Blogs > Lighten Up with Lucretia

Lucretia Bohnsack, a Mentor resident, said she's committed to making a change in her life as part of Lighten Up. "I know I can take control and make a difference in my life."

Wednesday, May 28, 2014

Moving It

 Well a week is done and I have exercised 5 out of 7 days.  Why is something that feels so good take so much effort to start doing?  For years I exercised then I stopped, who knows why, I missed it and now I am back at it.  Getting over the mental hurddle was the hardest part.  Just do it!
 
 

Friday, May 23, 2014

Hope I am starting a habit

 Second day in a row I got up early and exercised.  Made me feel in control and I know that is how I need to feel to get the momentum going.  Keep it going girl!

Thursday, May 22, 2014

Exercise

Well I hope this a beginning for my exercise.  Went to the Y on Sunday and this morning to Snap Fitness.  I procrastinated about walking out the door but finally made it and felt like I had accomplished something when I finished.  Let's see what happens tomorrow.  
 

Sunday, May 11, 2014

 
 Well Mother's Day  has ended on a good note.  Had a wonderful, non-food, time with all my kids.  Great week because since starting the program people actually asked me if I was losing weight, even my son.  I am beginning to feel the difference too.

I stopped and asked myself some why questions this week and was surprised by some of my answers. 

Why did I start this program?

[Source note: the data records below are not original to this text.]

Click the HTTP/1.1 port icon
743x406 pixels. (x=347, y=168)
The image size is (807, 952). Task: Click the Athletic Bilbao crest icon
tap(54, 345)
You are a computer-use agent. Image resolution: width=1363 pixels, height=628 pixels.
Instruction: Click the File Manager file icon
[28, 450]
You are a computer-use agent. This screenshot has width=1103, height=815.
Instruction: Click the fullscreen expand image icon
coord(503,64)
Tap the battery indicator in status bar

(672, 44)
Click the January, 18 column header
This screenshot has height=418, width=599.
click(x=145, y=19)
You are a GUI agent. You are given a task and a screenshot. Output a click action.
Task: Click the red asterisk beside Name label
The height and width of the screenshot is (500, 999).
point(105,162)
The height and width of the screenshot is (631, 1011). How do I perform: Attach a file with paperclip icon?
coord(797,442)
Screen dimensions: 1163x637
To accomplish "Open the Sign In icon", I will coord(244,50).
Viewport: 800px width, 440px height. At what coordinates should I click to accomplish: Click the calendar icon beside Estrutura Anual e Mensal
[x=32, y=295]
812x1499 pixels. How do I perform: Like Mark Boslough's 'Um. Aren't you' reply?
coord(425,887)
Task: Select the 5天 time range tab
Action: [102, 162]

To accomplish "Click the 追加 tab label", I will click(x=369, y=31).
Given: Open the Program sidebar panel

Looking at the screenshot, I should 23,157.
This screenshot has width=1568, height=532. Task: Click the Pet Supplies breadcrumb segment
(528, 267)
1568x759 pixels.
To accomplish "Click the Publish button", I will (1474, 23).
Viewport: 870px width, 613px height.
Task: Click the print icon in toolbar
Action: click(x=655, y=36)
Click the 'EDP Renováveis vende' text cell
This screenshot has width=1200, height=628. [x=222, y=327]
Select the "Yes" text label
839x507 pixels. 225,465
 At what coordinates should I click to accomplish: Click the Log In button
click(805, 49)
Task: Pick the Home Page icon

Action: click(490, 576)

I told myself  it was to feel better but the truth is I needed some new clothes and I had to go to a large woman's store to buy a new coat and pants. I cried all the way home. I needed to make some changes in my life for many reasons.

Why have I continued?  It feels good to feel control in a long time.  I don't want to give in to the yens, so I don't.  My head has changed.  This is something I really want and I am making life changes. 

Why will I continue?  It feels so good.  I am taking one step at a time.  I must continue to look at a difficult time as a moment in time not a lifetime of failure.  If I want something I can have a piece and feel OK so it is not necessary to eat the WHOLE thing leading to a week, a month, a lifetime of binging.  It is only now and tomorrow I can start anew.

I MUST KEEP MY HEAD IN THE RIGHT PLACE AND I CAN DO IT!

Sunday, May 4, 2014

 My weight loss last week was not what I hoped but better than it could have been with high calorie holiday foods.   This week I was back to focusing on food intake and felt great.  The bloated feeling of too much is gone and I feel better.   Instead of whining about my need to exercise I did it!! I walked several times and downloaded an exercise App onto my phone...I am a techie and do use all these tools.  Love the Vitabot app, it keeps me on track.  Thanks. Health department.   Jim and I also went to the Central Y yesterday and registered.  Now we are planning when we will get there this week.  Thanks "Y".